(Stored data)
_ _ _ _ _

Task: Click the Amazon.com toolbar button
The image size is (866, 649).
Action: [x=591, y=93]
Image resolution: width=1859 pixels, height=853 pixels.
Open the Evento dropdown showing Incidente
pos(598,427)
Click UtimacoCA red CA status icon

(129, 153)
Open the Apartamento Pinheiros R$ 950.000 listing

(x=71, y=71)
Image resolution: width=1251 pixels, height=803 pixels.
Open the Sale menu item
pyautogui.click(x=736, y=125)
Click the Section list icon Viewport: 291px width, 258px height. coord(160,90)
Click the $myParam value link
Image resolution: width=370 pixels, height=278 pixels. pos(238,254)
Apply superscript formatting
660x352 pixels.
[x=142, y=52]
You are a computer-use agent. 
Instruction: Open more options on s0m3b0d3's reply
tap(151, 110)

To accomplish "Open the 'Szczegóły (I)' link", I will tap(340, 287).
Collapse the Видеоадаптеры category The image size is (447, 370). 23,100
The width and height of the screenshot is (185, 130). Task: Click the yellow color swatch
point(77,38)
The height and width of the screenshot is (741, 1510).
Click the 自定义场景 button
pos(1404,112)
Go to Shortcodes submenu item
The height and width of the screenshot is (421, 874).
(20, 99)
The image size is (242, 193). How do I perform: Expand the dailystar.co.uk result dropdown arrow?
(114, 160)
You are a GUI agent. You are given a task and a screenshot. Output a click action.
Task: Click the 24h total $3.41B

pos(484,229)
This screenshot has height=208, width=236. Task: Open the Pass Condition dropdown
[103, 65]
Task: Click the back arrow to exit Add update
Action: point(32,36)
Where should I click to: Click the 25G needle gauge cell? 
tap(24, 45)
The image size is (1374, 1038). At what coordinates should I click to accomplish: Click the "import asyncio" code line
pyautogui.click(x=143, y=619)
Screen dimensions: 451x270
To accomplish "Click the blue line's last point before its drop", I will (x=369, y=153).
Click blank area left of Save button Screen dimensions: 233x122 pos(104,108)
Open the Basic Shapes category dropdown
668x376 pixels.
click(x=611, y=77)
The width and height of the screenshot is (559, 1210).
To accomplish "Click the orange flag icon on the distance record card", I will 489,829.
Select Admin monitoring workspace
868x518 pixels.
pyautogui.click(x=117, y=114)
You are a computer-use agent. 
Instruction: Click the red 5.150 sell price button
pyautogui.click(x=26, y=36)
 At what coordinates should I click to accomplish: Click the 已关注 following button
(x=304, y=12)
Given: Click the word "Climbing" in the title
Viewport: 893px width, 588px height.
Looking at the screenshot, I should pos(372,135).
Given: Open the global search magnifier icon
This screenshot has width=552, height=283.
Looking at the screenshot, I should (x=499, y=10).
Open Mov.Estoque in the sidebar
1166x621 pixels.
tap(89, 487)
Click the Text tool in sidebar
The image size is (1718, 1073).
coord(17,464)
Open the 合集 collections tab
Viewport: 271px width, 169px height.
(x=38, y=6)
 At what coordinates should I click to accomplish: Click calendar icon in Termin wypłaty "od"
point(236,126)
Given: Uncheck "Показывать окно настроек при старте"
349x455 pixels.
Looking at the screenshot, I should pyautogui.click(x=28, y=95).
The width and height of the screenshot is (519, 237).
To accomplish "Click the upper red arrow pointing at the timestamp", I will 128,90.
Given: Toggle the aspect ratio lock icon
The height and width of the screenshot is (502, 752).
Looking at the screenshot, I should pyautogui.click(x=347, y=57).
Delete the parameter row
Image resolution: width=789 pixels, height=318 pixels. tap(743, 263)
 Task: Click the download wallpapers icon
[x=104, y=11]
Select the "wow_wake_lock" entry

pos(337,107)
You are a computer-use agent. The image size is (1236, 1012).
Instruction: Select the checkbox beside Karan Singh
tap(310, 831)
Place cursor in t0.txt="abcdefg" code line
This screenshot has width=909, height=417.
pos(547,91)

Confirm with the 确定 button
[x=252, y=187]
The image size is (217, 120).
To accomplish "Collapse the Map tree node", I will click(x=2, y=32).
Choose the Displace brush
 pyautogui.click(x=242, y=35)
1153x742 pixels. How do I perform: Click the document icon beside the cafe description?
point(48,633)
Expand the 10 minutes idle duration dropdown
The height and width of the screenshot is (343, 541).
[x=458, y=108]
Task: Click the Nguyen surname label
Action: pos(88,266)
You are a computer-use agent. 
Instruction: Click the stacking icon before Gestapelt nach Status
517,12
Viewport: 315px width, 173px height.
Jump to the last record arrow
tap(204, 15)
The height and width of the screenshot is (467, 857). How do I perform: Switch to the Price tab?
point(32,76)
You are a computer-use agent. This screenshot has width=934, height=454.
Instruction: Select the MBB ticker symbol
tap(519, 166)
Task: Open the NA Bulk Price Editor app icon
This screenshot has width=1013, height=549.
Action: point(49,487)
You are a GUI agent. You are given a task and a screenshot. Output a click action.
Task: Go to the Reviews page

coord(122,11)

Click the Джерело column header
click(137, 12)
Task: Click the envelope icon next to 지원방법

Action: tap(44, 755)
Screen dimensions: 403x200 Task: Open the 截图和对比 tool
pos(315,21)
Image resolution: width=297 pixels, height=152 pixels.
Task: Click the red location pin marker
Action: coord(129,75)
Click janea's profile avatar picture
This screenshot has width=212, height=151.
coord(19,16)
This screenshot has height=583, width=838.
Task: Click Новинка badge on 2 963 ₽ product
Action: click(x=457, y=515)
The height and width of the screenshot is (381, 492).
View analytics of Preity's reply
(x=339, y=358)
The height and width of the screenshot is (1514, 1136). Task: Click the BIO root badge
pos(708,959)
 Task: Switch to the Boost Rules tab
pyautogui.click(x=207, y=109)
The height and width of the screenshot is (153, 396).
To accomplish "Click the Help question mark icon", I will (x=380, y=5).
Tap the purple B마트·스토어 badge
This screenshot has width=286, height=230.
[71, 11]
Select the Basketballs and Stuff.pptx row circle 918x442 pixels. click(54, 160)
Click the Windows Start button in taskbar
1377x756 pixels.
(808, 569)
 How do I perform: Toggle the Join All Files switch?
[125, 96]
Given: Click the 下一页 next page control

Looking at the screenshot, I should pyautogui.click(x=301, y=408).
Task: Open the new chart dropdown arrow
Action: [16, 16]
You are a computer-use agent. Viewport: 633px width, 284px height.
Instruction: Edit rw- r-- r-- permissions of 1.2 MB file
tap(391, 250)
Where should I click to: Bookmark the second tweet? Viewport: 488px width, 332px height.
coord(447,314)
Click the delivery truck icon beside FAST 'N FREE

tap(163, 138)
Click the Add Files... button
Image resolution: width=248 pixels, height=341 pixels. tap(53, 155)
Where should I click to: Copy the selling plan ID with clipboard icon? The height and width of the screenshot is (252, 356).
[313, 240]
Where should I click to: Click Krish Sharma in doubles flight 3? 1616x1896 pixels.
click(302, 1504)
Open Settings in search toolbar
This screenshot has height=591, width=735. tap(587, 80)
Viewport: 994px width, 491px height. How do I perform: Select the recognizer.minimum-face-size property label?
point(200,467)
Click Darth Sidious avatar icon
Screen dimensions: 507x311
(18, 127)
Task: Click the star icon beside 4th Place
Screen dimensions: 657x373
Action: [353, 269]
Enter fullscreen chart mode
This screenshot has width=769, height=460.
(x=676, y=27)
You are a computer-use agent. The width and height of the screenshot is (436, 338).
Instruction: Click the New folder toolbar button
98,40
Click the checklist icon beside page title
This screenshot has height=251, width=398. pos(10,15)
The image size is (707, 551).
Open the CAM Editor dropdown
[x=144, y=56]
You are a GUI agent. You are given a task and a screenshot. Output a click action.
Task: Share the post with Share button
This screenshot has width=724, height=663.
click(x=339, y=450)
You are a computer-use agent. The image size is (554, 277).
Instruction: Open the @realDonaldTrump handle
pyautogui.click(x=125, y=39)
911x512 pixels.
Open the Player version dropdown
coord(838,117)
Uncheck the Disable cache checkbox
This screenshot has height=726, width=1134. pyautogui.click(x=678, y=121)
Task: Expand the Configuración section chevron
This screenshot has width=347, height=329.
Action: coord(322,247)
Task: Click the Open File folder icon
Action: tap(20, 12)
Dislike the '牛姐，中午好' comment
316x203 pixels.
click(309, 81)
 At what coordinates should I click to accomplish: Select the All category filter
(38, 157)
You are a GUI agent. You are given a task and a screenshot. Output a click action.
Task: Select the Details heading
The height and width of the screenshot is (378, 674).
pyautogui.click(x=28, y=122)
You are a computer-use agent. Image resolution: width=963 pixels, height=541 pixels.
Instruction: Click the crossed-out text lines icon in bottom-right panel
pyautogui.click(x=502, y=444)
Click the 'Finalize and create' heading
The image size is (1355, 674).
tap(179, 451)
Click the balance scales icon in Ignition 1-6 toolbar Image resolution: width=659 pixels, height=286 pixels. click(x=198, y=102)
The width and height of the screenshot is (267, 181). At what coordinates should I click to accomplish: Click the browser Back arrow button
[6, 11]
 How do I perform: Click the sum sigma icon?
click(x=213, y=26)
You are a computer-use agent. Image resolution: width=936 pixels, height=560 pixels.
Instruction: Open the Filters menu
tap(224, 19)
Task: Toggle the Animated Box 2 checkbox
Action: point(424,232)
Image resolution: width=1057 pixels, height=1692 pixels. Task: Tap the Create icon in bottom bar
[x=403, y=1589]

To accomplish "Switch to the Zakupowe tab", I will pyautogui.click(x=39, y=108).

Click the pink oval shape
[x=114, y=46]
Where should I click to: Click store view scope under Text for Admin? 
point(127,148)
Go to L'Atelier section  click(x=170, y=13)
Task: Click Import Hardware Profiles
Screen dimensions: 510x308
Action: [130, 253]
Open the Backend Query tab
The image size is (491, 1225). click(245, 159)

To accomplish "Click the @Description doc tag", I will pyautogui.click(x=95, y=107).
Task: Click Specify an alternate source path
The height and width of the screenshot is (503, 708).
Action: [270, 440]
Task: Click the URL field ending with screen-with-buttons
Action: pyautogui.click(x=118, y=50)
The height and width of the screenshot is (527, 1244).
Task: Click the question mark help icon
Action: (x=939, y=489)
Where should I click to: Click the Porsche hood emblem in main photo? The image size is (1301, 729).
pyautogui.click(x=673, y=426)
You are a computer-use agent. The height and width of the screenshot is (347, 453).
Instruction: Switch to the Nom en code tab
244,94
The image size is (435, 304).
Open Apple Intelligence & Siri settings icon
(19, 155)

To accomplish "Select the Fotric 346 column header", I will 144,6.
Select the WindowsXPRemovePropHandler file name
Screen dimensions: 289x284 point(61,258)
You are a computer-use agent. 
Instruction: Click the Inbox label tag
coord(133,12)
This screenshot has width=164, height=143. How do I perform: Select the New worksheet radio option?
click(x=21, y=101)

_ _ _ _ _

Start with the first line of the data and print every line exactly. The line containing "Click the Section" is the last one to include.

Result below:
Task: Click the Amazon.com toolbar button
The image size is (866, 649).
Action: [x=591, y=93]
Image resolution: width=1859 pixels, height=853 pixels.
Open the Evento dropdown showing Incidente
pos(598,427)
Click UtimacoCA red CA status icon

(129, 153)
Open the Apartamento Pinheiros R$ 950.000 listing

(x=71, y=71)
Image resolution: width=1251 pixels, height=803 pixels.
Open the Sale menu item
pyautogui.click(x=736, y=125)
Click the Section list icon Viewport: 291px width, 258px height. coord(160,90)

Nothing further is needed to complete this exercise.